**About this exercise:**
Answer the following questions using the article on the Westport housing approval below.
1. How many parking spaces will the property offer?
2. Who filed the petition as lead petitioner?
3. According to Town Attorney Ira Bloom, for what period would the moratorium points prevent 8-30g developers from building such a project?

**Extract:**
::::::::::

WESTPORT — The Planning and Zoning Commission’s decision to approve a 94-unit affordable housing complex at 1177 Post Road E. was questioned for hours by the Representative Town Meeting’s P&Z Committee Wednesday night.

Filed by lead petitioner and RTM member John Suggs and signed by seven other RTM members, the petition sought to strike down the text amendment allowing a Residential-Rental Housing Opportunity/Workforce Zone District, as well as a map amendment to rezone the housing complex site from a General Business District to a Residential-Rental Housing Opportunity/Workforce Zone.

Applied for under the state general statute 8-30g, the four-story housing development will have 29 affordable units, or 30.8 percent of the dwellings. The 1.96-acre property will include an exposed parking lot and a parking lot underneath the building, offering 152 parking spaces.

Suggs called the amendments “spot zoning” and took aim at the height of the proposal going higher than three stories. Suggs said he, along with the other petitioners, supported affordable housing and were comfortable with a three-story structure.

“With this local law and the language that’s been put into the text amendment, it’s very alarming to see that we now, as a town, are actually writing into our DNA how to interact with 8-30g,” Suggs said.

If built, 1177 PRE would give the town enough moratorium points so that 8-30g affordable housing developers cannot build such a project for a four-year period, according to Town Attorney Ira Bloom.

::::::::::

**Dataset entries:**

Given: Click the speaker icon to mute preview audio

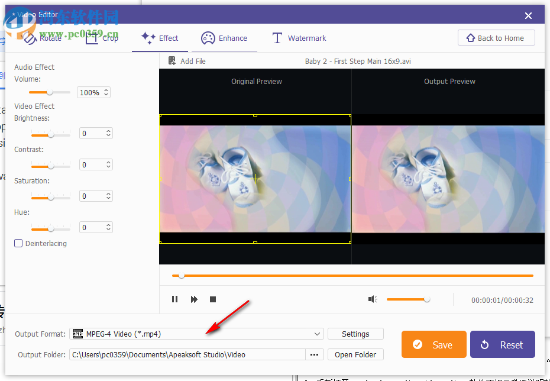Looking at the screenshot, I should tap(373, 299).
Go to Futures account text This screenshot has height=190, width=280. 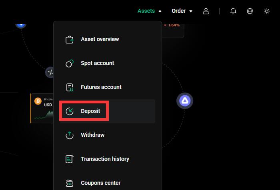(x=101, y=87)
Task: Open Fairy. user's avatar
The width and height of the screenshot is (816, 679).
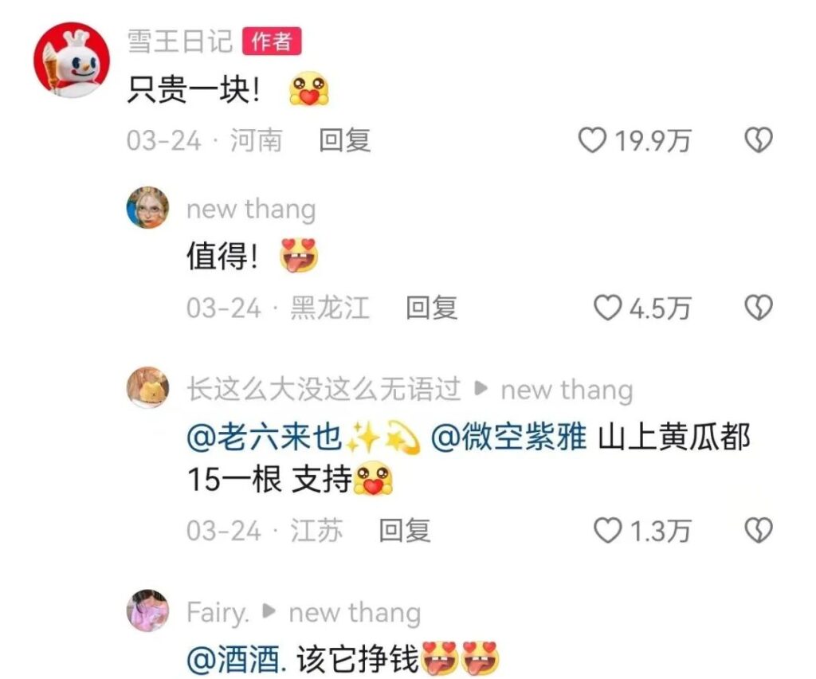Action: click(x=147, y=610)
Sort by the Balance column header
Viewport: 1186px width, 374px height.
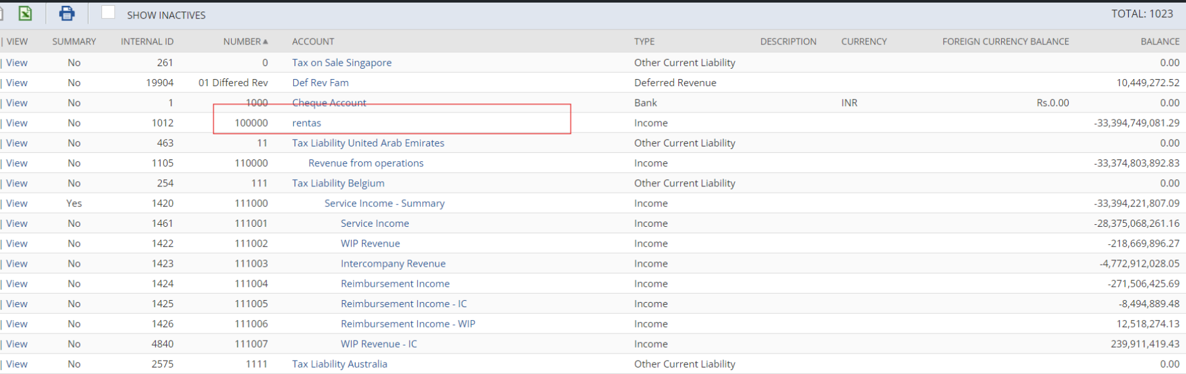coord(1159,41)
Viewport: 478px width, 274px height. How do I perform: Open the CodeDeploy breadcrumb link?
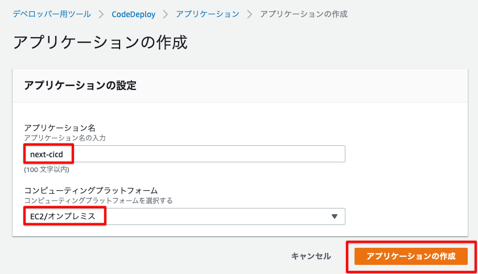(x=133, y=14)
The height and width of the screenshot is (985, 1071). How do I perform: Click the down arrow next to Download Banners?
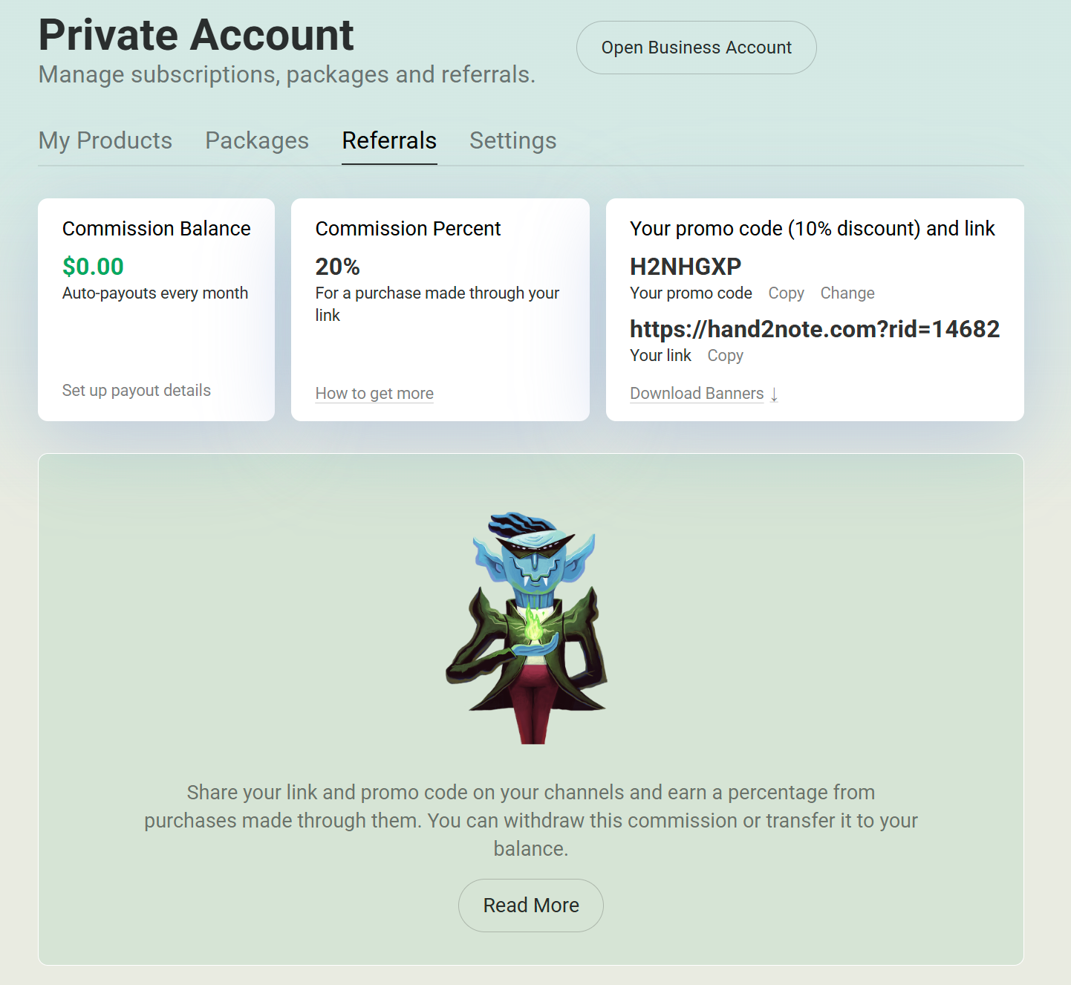(x=774, y=394)
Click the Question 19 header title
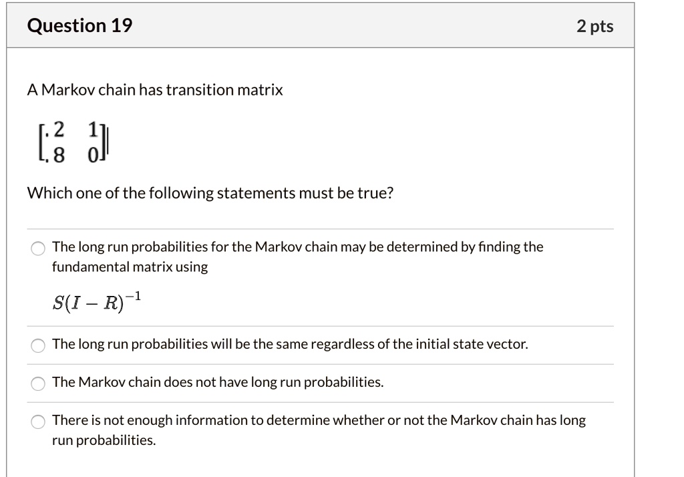Image resolution: width=684 pixels, height=477 pixels. coord(80,25)
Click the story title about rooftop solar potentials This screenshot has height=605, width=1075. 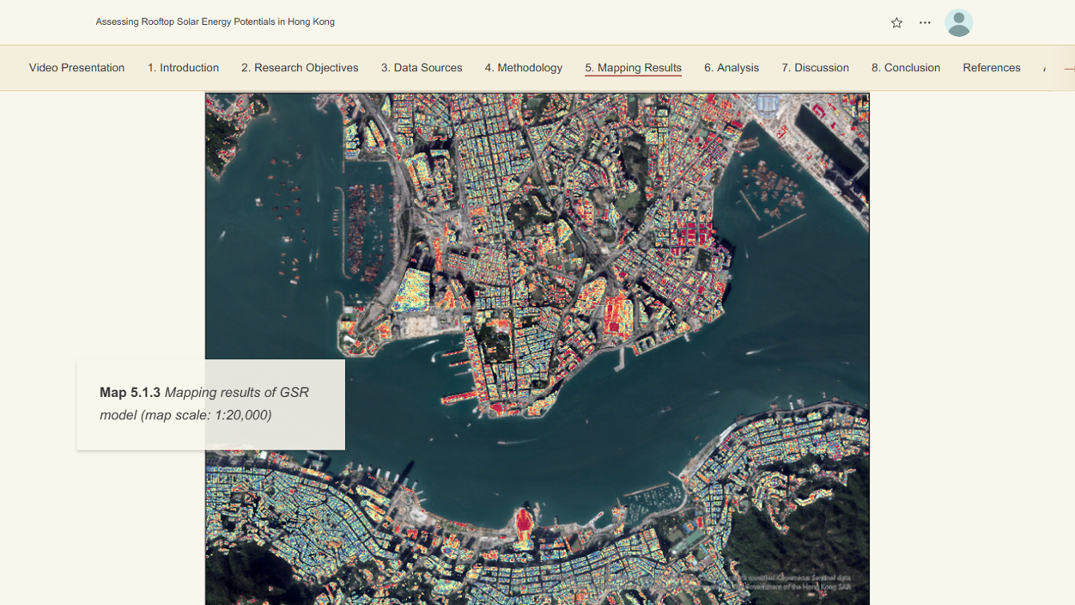click(x=216, y=21)
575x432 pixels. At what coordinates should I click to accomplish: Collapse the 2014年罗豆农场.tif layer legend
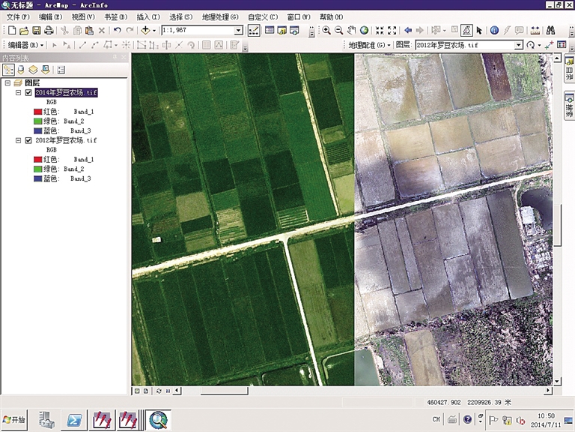click(x=18, y=93)
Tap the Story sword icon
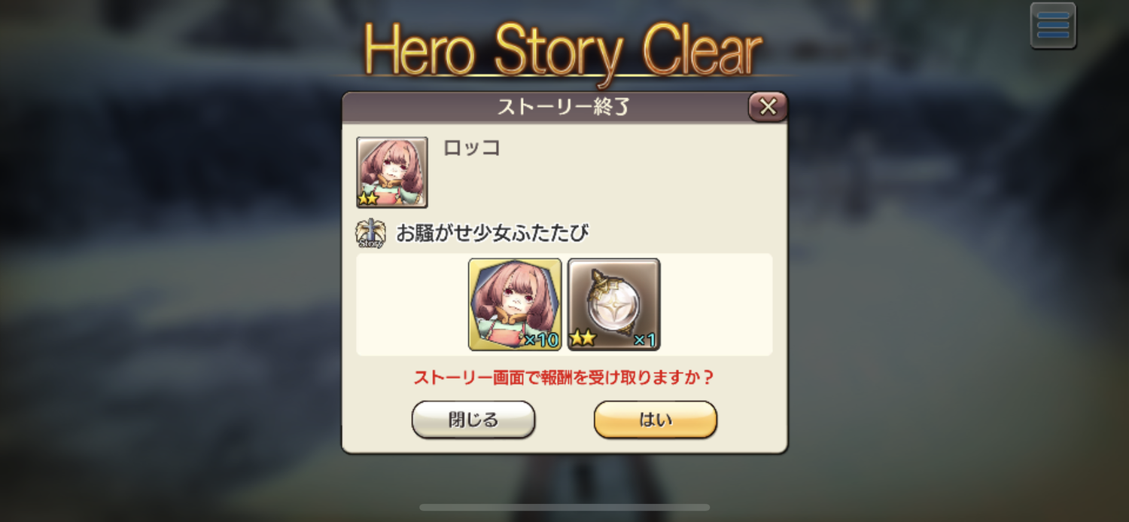The height and width of the screenshot is (522, 1129). (370, 234)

::::::::::

**Response area:**
1. 152 parking spaces.
2. RTM member John Suggs.
3. A four-year period.